Written problem:
Can you render the lines of the listing below, from the line with "Screen dimensions: 1456x819" to the line with "Action: point(718,358)" (both ends included), as a numbered list with blank lines omitted?
--- Start ---
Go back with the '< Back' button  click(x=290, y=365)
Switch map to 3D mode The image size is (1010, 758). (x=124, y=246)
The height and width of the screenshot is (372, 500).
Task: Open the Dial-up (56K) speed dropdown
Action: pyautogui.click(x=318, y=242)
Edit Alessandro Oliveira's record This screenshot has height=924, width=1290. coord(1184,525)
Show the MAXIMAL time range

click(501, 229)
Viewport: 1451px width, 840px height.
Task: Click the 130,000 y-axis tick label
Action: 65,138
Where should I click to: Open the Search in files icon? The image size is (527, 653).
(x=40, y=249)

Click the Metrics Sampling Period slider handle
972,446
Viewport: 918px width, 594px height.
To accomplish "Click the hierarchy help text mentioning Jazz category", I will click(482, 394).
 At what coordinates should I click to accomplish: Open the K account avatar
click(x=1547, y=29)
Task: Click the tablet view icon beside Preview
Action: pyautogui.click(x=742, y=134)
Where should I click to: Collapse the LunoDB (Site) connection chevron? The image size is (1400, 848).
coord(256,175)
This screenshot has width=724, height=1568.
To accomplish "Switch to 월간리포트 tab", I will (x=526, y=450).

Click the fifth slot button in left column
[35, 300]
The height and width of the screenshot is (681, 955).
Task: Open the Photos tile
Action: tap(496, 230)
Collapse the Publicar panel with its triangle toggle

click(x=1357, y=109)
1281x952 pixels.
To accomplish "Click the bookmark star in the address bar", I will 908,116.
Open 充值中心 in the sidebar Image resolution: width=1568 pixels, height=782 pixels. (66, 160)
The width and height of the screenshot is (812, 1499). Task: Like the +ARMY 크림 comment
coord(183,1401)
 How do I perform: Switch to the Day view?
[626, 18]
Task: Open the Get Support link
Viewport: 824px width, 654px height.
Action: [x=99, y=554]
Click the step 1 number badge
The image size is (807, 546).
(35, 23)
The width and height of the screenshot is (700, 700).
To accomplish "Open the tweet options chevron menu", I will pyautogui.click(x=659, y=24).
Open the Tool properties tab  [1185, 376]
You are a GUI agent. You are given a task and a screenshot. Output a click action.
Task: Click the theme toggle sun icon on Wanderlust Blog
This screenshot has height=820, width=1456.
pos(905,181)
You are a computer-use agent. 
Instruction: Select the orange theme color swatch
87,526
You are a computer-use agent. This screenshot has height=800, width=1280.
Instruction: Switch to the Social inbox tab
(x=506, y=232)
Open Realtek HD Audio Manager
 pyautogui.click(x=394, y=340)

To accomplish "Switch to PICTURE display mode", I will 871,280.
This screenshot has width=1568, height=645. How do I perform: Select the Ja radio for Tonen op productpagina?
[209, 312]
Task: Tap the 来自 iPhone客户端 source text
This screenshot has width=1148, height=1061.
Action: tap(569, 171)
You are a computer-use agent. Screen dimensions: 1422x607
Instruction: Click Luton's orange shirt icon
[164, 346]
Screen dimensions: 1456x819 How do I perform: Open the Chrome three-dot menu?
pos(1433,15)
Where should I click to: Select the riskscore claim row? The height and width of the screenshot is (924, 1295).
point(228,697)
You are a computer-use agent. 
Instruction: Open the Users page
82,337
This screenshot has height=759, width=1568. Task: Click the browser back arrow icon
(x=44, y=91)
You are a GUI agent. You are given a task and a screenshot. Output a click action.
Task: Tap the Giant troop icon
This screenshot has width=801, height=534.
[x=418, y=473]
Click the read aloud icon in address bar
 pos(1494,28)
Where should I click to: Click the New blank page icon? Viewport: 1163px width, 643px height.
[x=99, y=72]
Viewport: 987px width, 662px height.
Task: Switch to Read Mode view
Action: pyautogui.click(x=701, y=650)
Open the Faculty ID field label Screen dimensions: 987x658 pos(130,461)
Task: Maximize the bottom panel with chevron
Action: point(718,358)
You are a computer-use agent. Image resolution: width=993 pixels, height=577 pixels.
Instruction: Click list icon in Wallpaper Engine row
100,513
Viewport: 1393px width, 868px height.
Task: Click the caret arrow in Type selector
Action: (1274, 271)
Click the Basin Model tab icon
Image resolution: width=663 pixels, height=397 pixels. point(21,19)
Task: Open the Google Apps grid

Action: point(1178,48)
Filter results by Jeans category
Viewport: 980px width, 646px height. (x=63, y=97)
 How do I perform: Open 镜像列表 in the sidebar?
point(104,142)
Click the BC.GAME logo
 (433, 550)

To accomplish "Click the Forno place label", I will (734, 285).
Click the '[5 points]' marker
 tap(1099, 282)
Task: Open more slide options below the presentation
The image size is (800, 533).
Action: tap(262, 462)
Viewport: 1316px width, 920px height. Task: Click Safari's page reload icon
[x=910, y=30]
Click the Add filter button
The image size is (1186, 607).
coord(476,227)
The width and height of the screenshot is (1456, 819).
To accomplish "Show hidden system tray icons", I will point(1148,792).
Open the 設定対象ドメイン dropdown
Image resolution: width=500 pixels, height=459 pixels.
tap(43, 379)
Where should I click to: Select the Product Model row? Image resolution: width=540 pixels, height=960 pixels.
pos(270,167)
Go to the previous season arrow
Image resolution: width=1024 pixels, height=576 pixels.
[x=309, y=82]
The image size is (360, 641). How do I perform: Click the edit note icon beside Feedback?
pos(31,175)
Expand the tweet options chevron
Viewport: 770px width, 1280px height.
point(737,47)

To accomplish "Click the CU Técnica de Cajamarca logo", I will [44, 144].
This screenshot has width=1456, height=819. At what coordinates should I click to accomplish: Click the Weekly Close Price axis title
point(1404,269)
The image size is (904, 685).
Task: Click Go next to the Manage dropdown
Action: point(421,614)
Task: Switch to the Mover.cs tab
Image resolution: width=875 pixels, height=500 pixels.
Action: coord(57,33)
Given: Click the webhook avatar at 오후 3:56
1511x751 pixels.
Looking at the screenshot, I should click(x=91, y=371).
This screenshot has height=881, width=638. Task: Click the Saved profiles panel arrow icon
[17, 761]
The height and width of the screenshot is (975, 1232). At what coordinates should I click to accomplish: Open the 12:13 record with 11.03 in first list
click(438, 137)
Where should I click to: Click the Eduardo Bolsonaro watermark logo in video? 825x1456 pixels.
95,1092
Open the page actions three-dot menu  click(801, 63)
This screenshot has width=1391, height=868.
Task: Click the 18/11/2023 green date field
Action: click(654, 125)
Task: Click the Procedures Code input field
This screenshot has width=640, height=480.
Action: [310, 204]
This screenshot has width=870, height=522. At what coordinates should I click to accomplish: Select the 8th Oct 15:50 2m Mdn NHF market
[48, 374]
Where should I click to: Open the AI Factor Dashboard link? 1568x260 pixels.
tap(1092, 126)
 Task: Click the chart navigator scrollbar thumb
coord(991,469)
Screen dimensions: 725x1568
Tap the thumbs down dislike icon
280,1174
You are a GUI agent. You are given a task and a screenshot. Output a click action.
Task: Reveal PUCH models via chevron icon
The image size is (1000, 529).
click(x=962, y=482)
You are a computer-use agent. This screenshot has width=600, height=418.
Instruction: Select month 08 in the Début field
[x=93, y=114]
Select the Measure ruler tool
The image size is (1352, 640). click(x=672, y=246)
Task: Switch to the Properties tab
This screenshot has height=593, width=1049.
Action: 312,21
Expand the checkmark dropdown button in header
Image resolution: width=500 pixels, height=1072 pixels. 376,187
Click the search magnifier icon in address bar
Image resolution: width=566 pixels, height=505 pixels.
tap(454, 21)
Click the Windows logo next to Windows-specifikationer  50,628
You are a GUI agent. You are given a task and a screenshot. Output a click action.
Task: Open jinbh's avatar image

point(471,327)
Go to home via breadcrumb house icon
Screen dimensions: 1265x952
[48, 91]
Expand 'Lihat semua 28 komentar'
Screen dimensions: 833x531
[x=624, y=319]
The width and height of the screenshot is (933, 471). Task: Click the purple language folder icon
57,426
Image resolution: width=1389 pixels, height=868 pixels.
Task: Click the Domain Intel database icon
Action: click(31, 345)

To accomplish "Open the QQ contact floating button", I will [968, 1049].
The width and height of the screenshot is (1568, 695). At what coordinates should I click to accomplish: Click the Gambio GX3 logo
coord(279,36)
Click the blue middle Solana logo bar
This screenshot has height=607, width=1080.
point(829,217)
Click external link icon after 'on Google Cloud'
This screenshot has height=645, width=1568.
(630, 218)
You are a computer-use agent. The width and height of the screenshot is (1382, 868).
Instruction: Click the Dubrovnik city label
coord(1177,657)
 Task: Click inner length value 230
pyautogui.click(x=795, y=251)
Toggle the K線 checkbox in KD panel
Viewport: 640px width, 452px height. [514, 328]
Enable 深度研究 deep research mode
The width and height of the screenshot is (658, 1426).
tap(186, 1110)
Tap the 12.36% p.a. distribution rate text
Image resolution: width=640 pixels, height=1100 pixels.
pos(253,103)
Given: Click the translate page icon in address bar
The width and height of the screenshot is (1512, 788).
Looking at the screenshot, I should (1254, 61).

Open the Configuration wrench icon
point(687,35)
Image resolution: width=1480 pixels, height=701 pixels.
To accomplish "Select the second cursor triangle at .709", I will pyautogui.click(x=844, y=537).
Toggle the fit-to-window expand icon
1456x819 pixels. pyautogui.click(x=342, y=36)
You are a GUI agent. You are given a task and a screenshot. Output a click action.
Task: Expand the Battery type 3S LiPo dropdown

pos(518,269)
--- End ---
Result for this exercise:
1. Screen dimensions: 1456x819 How do I perform: Open the Chrome three-dot menu?
2. pos(1433,15)
3. Where should I click to: Select the riskscore claim row? The height and width of the screenshot is (924, 1295).
4. point(228,697)
5. You are a computer-use agent. 
6. Instruction: Open the Users page
7. 82,337
8. This screenshot has height=759, width=1568. Task: Click the browser back arrow icon
9. (x=44, y=91)
10. You are a GUI agent. You are given a task and a screenshot. Output a click action.
11. Task: Tap the Giant troop icon
12. This screenshot has width=801, height=534.
13. [x=418, y=473]
14. Click the read aloud icon in address bar
15.  pos(1494,28)
16. Where should I click to: Click the New blank page icon? Viewport: 1163px width, 643px height.
17. [x=99, y=72]
18. Viewport: 987px width, 662px height.
19. Task: Switch to Read Mode view
20. Action: pyautogui.click(x=701, y=650)
21. Open the Faculty ID field label Screen dimensions: 987x658 pos(130,461)
22. Task: Maximize the bottom panel with chevron
23. Action: point(718,358)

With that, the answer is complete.